Five Stand Out Films at SXSW

As the film portion of Austin’s sprawling South By Southwest festival winds down, check out five films that people will be talking about:

“Spring Breakers” — Former Disney stars Vanessa Hudgens and Selena Gomez, along with Ashley Benson and Rachel Korine, break bad as bored, hedonistic college students. When they learn that they don’t have enough money to go on vacation, they simply rob a coffee shop — and Presto! It’s spring break time. After partying harder than Andrew W.K., they fall in with a sleazy rapper/would-be drug kingpin Alien, played with relish by James Franco, who pulls the girls deeper and deeper into the crime underworld. Sure, director Harmony Korine’s tendency to let the camera linger on his stars’ lithe, bikinied body feels more than a little creepy, but he has a genius for creating pungently bizarre images. Case in point: Franco’s beachside serenade to Britney Spears’s “Everytime” as the girls, clad only in bikinis and pink ski masks, dance while clutching AK-47s. It plays like some insane mash-up of a K-Fed video and “Red Detachment of Women.” I still haven’t figured out if “Spring Breakers” is exploitative garbage or brilliant. Perhaps it’s brilliant exploitative garbage. It is definitely, however, lurid, ridiculous, and frequently hilarious.

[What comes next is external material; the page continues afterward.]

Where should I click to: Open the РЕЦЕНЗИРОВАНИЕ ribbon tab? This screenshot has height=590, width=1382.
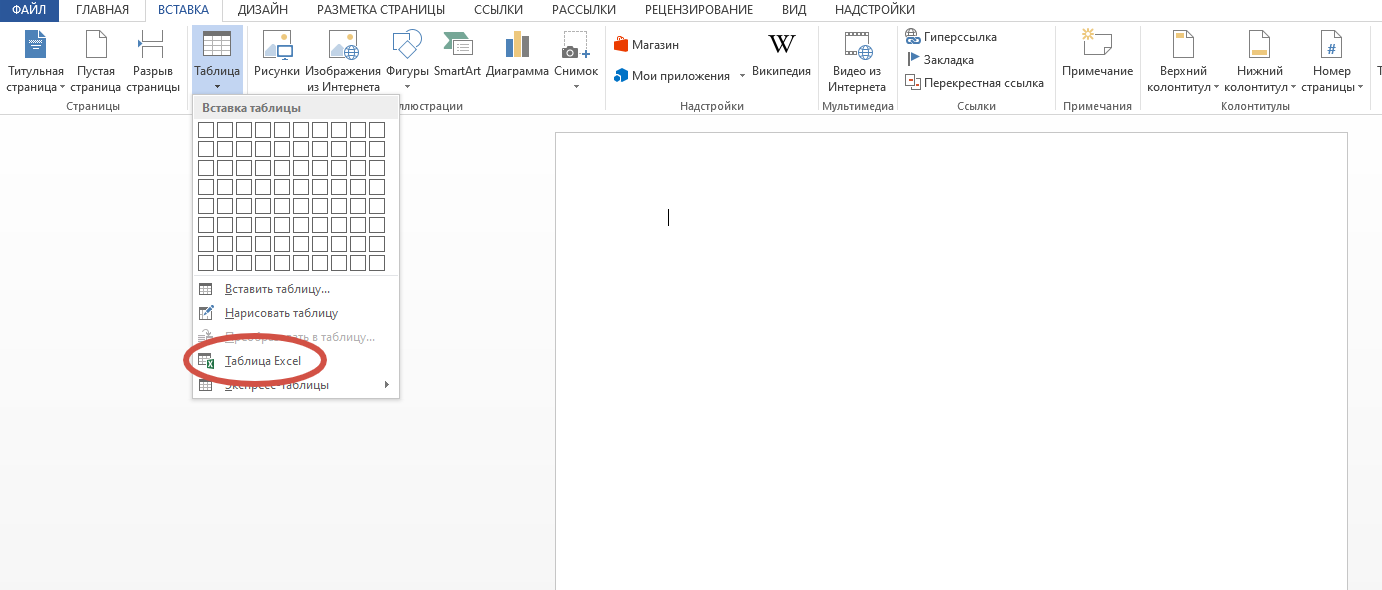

“Upstream Color” — If David Cronenberg and Terrence Malick ever got together and made a movie, it might look something like “Upstream Color.” Shane Carruth, who wrote, directed, edited, sound edited, starred in, and mostly likely catered this film, creates a world that is maddeningly opaque yet completely compelling. This is not a flick that is easily summarized, but it centers on Kris (Amy Seimetz), a woman who after suffering a devastating, if baffling, crime finds herself seeking safety and comfort in the equally damaged Jeff (Carruth). But that description leaves out the worms — which petty thugs use to create some kind of mind-controlling drug. And there’s the menacing bloom of blue organisms. And then there’s that pig farmer — who in this world may or may not be God. If you found “Inception” a little too weird, give it a miss. But folks who like enigmatic, thought-provoking, and original movies, this flick is for you.

“Mud” — Jeff Nichols’s last movie, “Take Shelter,” blew just about everyone away with its deft mixture of drama, dread, and psychological acuity. For his follow-up, Nichols goes bigger with a coming-of-age story set along the riverways of southern Arkansas. Ellis (Tye Sheridan) and Neckbone (Jacob Lofland) are teenage buddies who stumble upon Mud (Matthew McConaughey), a fugitive huckster desperate to get back with the love of his life, Juniper (Reese Witherspoon). Hoping to make sense of his parents’ failing marriage, Ellis pushes heaven and earth to unite the two, in spite of a fearsome band of vengeful Texans, only to learn that adult romance is often confusing, flawed, and irrational. McConaughey is terrific as a semiferal fool for love, and the young Sheridan more than holds his own against a talented, seasoned cast. Watch for this movie during awards season.

“Drinking Buddies” — Joe Swanberg, one of the doyens of the mumblecore movement, gets a budget and some name actors. Kate (Olivia Wilde) and Luke (Jake Johnson) are two frequently drunk hipsters working at a Chicago craft brewery whose comradely japes and jokes are edged with more than a little sexual tension. Yet after a double date off in a remote cabin, the two start sliding from being just workmates toward being workmates with benefits. Swanberg has his actors improvise everything, and as a result he gets some subtle, rarely captured emotional shadings. This flick might be painted on a small canvas, but it’s still a treat.

“Don Jon” — Think “Saturday Night Fever” meets “Shame” meets “500 Days of Summer.” Joseph Gordon-Levitt plays a porn-addicted, ultramacho Jersey meathead whose highest goal in life is to score with a perfect 10. Yet when he meets that girl (Scarlett Johansson) — he discovers that’s he’s not happy. While he’s still obsessed with porn’s unrealistic fantasies, his lady is equally obsessed with the unrealistic fantasies of romantic comedies. Though “Don Jon,” which Gordon-Levitt also wrote and directed, might be categorized as a rom-com, it’s really a sly critique of that tired genre and the rigid gender roles that they demand. It’s also surprisingly sweet and entertaining.